JHipster 7.0, released March 23, updated the data model editor JDL Studio to version 2, added Snyk security vulnerability scanning, and introduced the JHipster Control Center to manage microservices. The release also updated dependencies and defaults and was followed by version 7.0.1 on April 2.
Despite being the first major release in nearly two years, JHipster 7.0 has only a handful of other new features. End-to-end JavaScript testing has been switched from Protractor to Cypress, Vue.js is moved from a plugin into the JHipster core, and Angular uses Angular CLI instead of Webpack as the build system.
JHipster 7.0 now requires Java 8 to 15. Dependency updates include Spring Boot 2.4, Angular 11, Typescript 4, Webpack 5 for React and Vue, and Docker Compose version 3. The code formatter Prettier for Java, Java 11, and PostgreSQL are new defaults.

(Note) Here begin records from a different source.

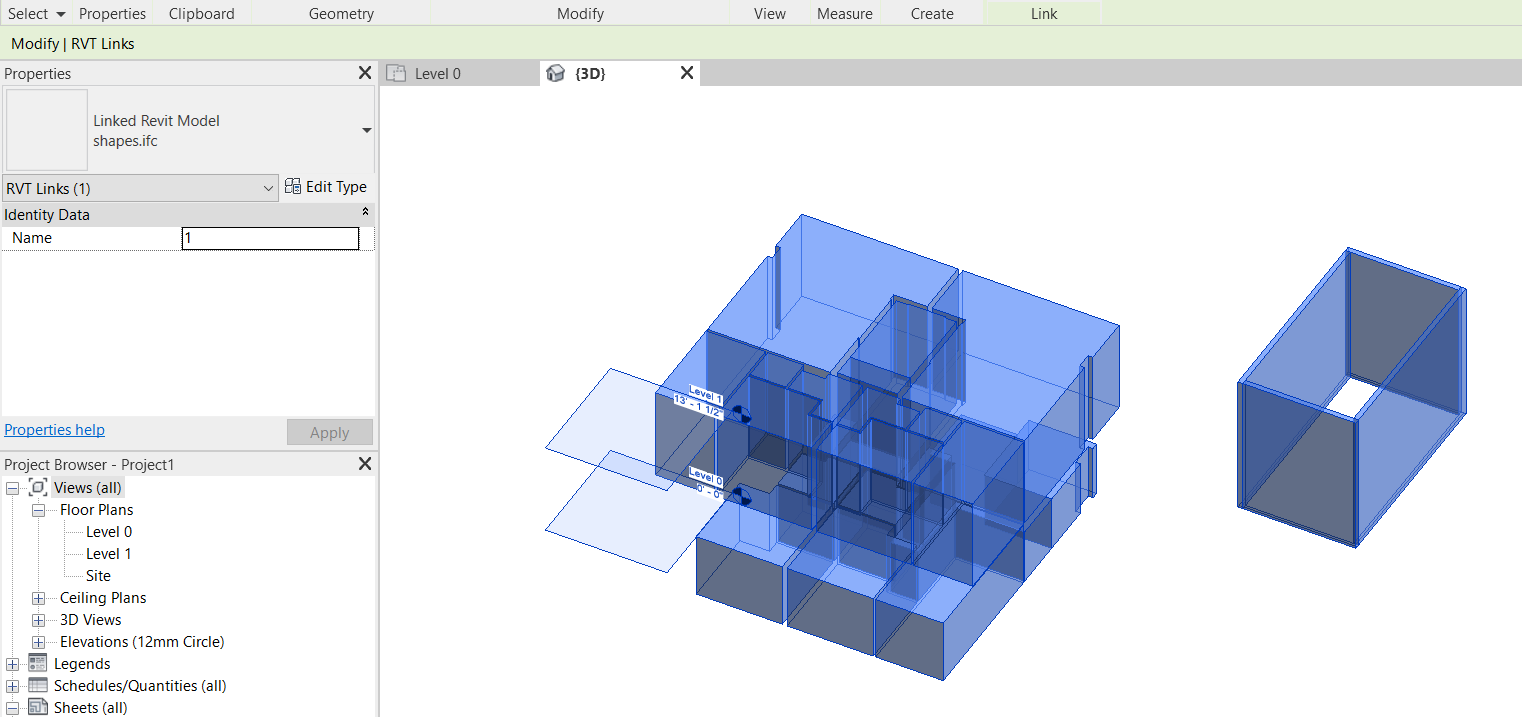Click the Views (all) icon in Project Browser

[37, 487]
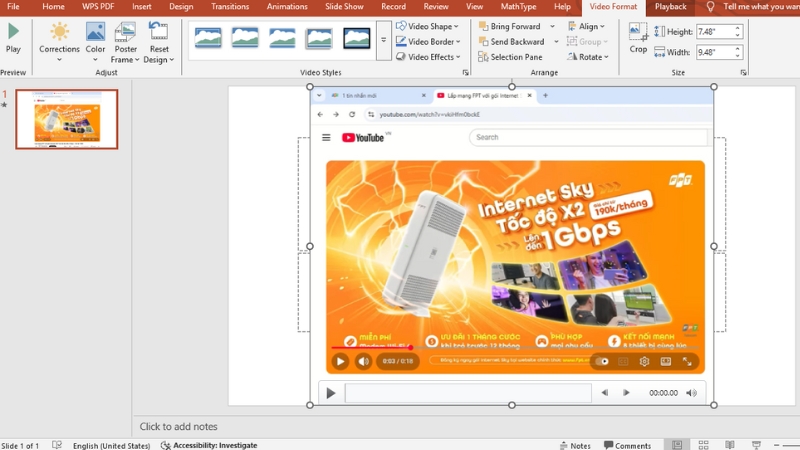The height and width of the screenshot is (450, 800).
Task: Open Comments from the status bar
Action: coord(626,445)
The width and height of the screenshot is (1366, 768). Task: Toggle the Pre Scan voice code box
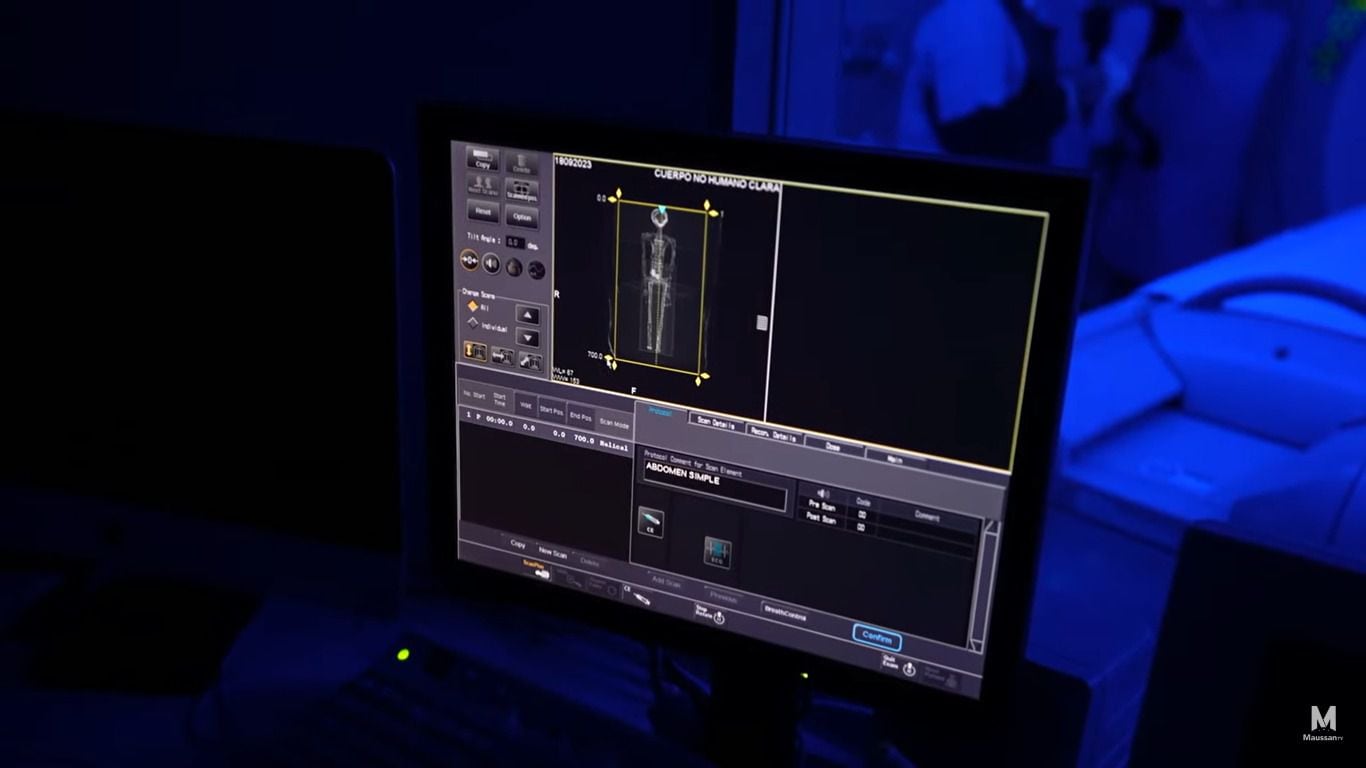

JHipster jump-starts new microservice and monolith applications by generating complete projects with CRUD screens, user management, administration, tests, Continuous Integration, and deployment. Initially only for Spring Boot, JHipster now also generates Micronaut, Quarkus, NodeJS, and .NET projects. Julien Dubois, Java developer advocacy manager at Microsoft, started the project more than six years ago and still leads it today.
Unlike other application generators, such as Grails, JHipster doesn’t put layers of library-specific code into the generated output. Instead, it creates best-practice, production-level Java and Javascript code with just a tiny server-side support library. So developers can create an application with JHipster and then immediately "take over" - work on the code as if they wrote it all themselves, and never need to involve JHipster in the application again.
JHipster includes many different technologies for both monolith and microservice architectures. Back-end frameworks are Spring Boot, Quarkus, Micronaut, NodeJS, and .NET. Except for Spring Boot, plugins - which JHipster calls "blueprints" - provide these frameworks. JHipster can generate front ends with React, Angular, and Vue.
JHipster Domain Language (JDL) files define the data model of an application with entities. Developers edit JDL files manually or in the free JDL Studio editor. JHipster generates the back-end and front-end code for the CRUD screens from these JDL files.
Just as with other JHipster releases, existing JHipster applications can get these new and updated features by running the built-in upgrade tool. It will re-generate the application with JHipster on a separate Git branch. Developers then merge that branch into their code branch.
Beyond jump-starting new projects, JHipster can also help to learn by running and examining code. JHipster creates multiple variations of the same application with the same data but competing technologies. Examples are NoSQL data stores versus relational databases or React versus Angular versus Vue.